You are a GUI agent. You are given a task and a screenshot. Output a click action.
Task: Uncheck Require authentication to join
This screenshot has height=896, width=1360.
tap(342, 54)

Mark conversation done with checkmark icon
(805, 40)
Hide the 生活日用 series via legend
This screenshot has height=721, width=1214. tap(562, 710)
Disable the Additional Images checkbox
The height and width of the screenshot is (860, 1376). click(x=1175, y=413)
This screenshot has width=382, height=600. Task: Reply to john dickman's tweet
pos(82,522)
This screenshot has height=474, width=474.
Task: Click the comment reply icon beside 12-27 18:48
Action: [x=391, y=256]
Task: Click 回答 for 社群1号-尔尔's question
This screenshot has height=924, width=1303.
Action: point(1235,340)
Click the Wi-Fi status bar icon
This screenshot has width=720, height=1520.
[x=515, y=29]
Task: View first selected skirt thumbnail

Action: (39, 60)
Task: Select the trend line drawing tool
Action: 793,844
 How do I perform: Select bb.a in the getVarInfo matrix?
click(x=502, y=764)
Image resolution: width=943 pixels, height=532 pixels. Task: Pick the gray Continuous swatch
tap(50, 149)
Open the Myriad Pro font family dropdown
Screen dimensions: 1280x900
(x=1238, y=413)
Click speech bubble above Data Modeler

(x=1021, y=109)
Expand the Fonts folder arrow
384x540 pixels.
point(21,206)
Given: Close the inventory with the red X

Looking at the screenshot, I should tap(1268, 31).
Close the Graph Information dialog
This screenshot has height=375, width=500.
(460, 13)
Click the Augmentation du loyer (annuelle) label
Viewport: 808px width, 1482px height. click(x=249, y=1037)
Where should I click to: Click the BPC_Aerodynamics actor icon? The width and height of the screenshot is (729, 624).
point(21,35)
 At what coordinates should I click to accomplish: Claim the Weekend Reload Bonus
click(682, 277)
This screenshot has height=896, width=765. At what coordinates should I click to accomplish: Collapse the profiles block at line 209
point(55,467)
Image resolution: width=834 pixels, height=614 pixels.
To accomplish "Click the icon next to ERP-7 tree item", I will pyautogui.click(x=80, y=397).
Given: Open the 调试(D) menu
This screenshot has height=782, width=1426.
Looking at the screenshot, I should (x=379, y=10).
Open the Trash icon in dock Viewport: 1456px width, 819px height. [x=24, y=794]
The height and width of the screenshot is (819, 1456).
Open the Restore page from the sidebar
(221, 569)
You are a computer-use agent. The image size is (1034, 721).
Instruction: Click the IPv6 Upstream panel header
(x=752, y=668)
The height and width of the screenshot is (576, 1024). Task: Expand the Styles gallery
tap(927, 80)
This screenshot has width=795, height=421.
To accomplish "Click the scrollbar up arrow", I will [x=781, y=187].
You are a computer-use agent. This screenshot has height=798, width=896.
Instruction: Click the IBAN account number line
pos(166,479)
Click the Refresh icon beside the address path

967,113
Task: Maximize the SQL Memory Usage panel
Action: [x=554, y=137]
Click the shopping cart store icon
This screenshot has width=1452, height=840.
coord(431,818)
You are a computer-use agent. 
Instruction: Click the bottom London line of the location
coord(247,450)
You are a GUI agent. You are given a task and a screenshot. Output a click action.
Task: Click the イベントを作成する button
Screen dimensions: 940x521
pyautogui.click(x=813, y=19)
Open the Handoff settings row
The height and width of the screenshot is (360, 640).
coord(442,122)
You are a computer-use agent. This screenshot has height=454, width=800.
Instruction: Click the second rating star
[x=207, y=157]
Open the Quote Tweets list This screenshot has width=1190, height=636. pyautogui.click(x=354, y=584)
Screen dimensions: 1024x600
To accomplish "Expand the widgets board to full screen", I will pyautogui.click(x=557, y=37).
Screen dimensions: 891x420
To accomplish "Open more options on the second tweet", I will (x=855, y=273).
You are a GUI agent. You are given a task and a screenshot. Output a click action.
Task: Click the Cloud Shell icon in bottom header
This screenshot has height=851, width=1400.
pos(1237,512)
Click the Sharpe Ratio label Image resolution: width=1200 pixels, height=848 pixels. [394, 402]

### Work instruction
Would you copy the data exactly as shown above?

### Worked solution
You are a GUI agent. You are given a task and a screenshot. Output a click action.
Task: Uncheck Require authentication to join
This screenshot has height=896, width=1360.
tap(342, 54)

Mark conversation done with checkmark icon
(805, 40)
Hide the 生活日用 series via legend
This screenshot has height=721, width=1214. tap(562, 710)
Disable the Additional Images checkbox
The height and width of the screenshot is (860, 1376). click(x=1175, y=413)
This screenshot has width=382, height=600. Task: Reply to john dickman's tweet
pos(82,522)
This screenshot has height=474, width=474.
Task: Click the comment reply icon beside 12-27 18:48
Action: [x=391, y=256]
Task: Click 回答 for 社群1号-尔尔's question
This screenshot has height=924, width=1303.
Action: point(1235,340)
Click the Wi-Fi status bar icon
This screenshot has width=720, height=1520.
[x=515, y=29]
Task: View first selected skirt thumbnail

Action: (39, 60)
Task: Select the trend line drawing tool
Action: 793,844
 How do I perform: Select bb.a in the getVarInfo matrix?
click(x=502, y=764)
Image resolution: width=943 pixels, height=532 pixels. Task: Pick the gray Continuous swatch
tap(50, 149)
Open the Myriad Pro font family dropdown
Screen dimensions: 1280x900
(x=1238, y=413)
Click speech bubble above Data Modeler

(x=1021, y=109)
Expand the Fonts folder arrow
384x540 pixels.
point(21,206)
Given: Close the inventory with the red X

Looking at the screenshot, I should tap(1268, 31).
Close the Graph Information dialog
This screenshot has height=375, width=500.
(460, 13)
Click the Augmentation du loyer (annuelle) label
Viewport: 808px width, 1482px height. click(x=249, y=1037)
Where should I click to: Click the BPC_Aerodynamics actor icon? The width and height of the screenshot is (729, 624).
point(21,35)
 At what coordinates should I click to accomplish: Claim the Weekend Reload Bonus
click(682, 277)
This screenshot has height=896, width=765. At what coordinates should I click to accomplish: Collapse the profiles block at line 209
point(55,467)
Image resolution: width=834 pixels, height=614 pixels.
To accomplish "Click the icon next to ERP-7 tree item", I will pyautogui.click(x=80, y=397).
Given: Open the 调试(D) menu
This screenshot has height=782, width=1426.
Looking at the screenshot, I should (x=379, y=10).
Open the Trash icon in dock Viewport: 1456px width, 819px height. [x=24, y=794]
The height and width of the screenshot is (819, 1456).
Open the Restore page from the sidebar
(221, 569)
You are a computer-use agent. The image size is (1034, 721).
Instruction: Click the IPv6 Upstream panel header
(x=752, y=668)
The height and width of the screenshot is (576, 1024). Task: Expand the Styles gallery
tap(927, 80)
This screenshot has width=795, height=421.
To accomplish "Click the scrollbar up arrow", I will [x=781, y=187].
You are a computer-use agent. This screenshot has height=798, width=896.
Instruction: Click the IBAN account number line
pos(166,479)
Click the Refresh icon beside the address path

967,113
Task: Maximize the SQL Memory Usage panel
Action: [x=554, y=137]
Click the shopping cart store icon
This screenshot has width=1452, height=840.
coord(431,818)
You are a computer-use agent. 
Instruction: Click the bottom London line of the location
coord(247,450)
You are a GUI agent. You are given a task and a screenshot. Output a click action.
Task: Click the イベントを作成する button
Screen dimensions: 940x521
pyautogui.click(x=813, y=19)
Open the Handoff settings row
The height and width of the screenshot is (360, 640).
coord(442,122)
You are a computer-use agent. This screenshot has height=454, width=800.
Instruction: Click the second rating star
[x=207, y=157]
Open the Quote Tweets list This screenshot has width=1190, height=636. pyautogui.click(x=354, y=584)
Screen dimensions: 1024x600
To accomplish "Expand the widgets board to full screen", I will pyautogui.click(x=557, y=37).
Screen dimensions: 891x420
To accomplish "Open more options on the second tweet", I will (x=855, y=273).
You are a GUI agent. You are given a task and a screenshot. Output a click action.
Task: Click the Cloud Shell icon in bottom header
This screenshot has height=851, width=1400.
pos(1237,512)
Click the Sharpe Ratio label Image resolution: width=1200 pixels, height=848 pixels. [394, 402]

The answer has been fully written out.